_INPUT FOR THIS TASK_:
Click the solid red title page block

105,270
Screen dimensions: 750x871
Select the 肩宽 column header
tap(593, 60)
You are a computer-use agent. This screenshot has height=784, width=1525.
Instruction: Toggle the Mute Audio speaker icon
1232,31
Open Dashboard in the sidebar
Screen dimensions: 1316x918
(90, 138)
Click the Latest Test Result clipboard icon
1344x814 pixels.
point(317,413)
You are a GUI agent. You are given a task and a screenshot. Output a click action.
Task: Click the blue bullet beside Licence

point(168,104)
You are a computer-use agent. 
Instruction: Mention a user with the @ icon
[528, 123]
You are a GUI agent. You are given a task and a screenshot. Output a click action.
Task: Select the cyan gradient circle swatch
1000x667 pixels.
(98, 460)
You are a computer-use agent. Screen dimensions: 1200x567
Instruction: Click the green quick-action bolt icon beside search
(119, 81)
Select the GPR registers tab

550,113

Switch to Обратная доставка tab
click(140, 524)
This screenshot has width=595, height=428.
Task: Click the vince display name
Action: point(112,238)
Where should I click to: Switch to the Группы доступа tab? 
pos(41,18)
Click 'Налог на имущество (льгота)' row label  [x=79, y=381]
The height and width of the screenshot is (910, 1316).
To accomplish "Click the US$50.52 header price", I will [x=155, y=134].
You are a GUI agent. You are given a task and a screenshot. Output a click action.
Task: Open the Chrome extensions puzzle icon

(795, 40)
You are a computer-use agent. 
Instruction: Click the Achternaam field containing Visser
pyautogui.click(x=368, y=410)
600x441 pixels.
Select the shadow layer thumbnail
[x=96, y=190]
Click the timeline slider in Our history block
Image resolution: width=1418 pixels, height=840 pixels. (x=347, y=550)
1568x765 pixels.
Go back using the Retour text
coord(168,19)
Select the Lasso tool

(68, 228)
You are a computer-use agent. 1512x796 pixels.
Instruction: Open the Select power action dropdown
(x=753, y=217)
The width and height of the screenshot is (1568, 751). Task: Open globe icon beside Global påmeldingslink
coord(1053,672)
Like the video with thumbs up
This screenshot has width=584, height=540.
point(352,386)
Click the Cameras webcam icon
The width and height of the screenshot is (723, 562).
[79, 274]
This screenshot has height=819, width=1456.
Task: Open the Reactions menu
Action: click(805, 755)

_EXERCISE PROMPT_: Please put every line of the material above into a numbered list, leaving out the blank lines.

_OUTPUT OF THE EXERCISE_:
1. Click the solid red title page block
2. 105,270
3. Screen dimensions: 750x871
4. Select the 肩宽 column header
5. tap(593, 60)
6. You are a computer-use agent. This screenshot has height=784, width=1525.
7. Instruction: Toggle the Mute Audio speaker icon
8. 1232,31
9. Open Dashboard in the sidebar
10. Screen dimensions: 1316x918
11. (90, 138)
12. Click the Latest Test Result clipboard icon
13. 1344x814 pixels.
14. point(317,413)
15. You are a GUI agent. You are given a task and a screenshot. Output a click action.
16. Task: Click the blue bullet beside Licence
17. point(168,104)
18. You are a computer-use agent. 
19. Instruction: Mention a user with the @ icon
20. [528, 123]
21. You are a GUI agent. You are given a task and a screenshot. Output a click action.
22. Task: Select the cyan gradient circle swatch
23. 1000x667 pixels.
24. (98, 460)
25. You are a computer-use agent. Screen dimensions: 1200x567
26. Instruction: Click the green quick-action bolt icon beside search
27. (119, 81)
28. Select the GPR registers tab
29. 550,113
30. Switch to Обратная доставка tab
31. click(140, 524)
32. This screenshot has width=595, height=428.
33. Task: Click the vince display name
34. Action: point(112,238)
35. Where should I click to: Switch to the Группы доступа tab? 
36. pos(41,18)
37. Click 'Налог на имущество (льгота)' row label  [x=79, y=381]
38. The height and width of the screenshot is (910, 1316).
39. To accomplish "Click the US$50.52 header price", I will [x=155, y=134].
40. You are a GUI agent. You are given a task and a screenshot. Output a click action.
41. Task: Open the Chrome extensions puzzle icon
42. (795, 40)
43. You are a computer-use agent. 
44. Instruction: Click the Achternaam field containing Visser
45. pyautogui.click(x=368, y=410)
46. 600x441 pixels.
47. Select the shadow layer thumbnail
48. [x=96, y=190]
49. Click the timeline slider in Our history block
50. Image resolution: width=1418 pixels, height=840 pixels. (x=347, y=550)
51. 1568x765 pixels.
52. Go back using the Retour text
53. coord(168,19)
54. Select the Lasso tool
55. (68, 228)
56. You are a computer-use agent. 1512x796 pixels.
57. Instruction: Open the Select power action dropdown
58. (x=753, y=217)
59. The width and height of the screenshot is (1568, 751). Task: Open globe icon beside Global påmeldingslink
60. coord(1053,672)
61. Like the video with thumbs up
62. This screenshot has width=584, height=540.
63. point(352,386)
64. Click the Cameras webcam icon
65. The width and height of the screenshot is (723, 562).
66. [79, 274]
67. This screenshot has height=819, width=1456.
68. Task: Open the Reactions menu
69. Action: click(805, 755)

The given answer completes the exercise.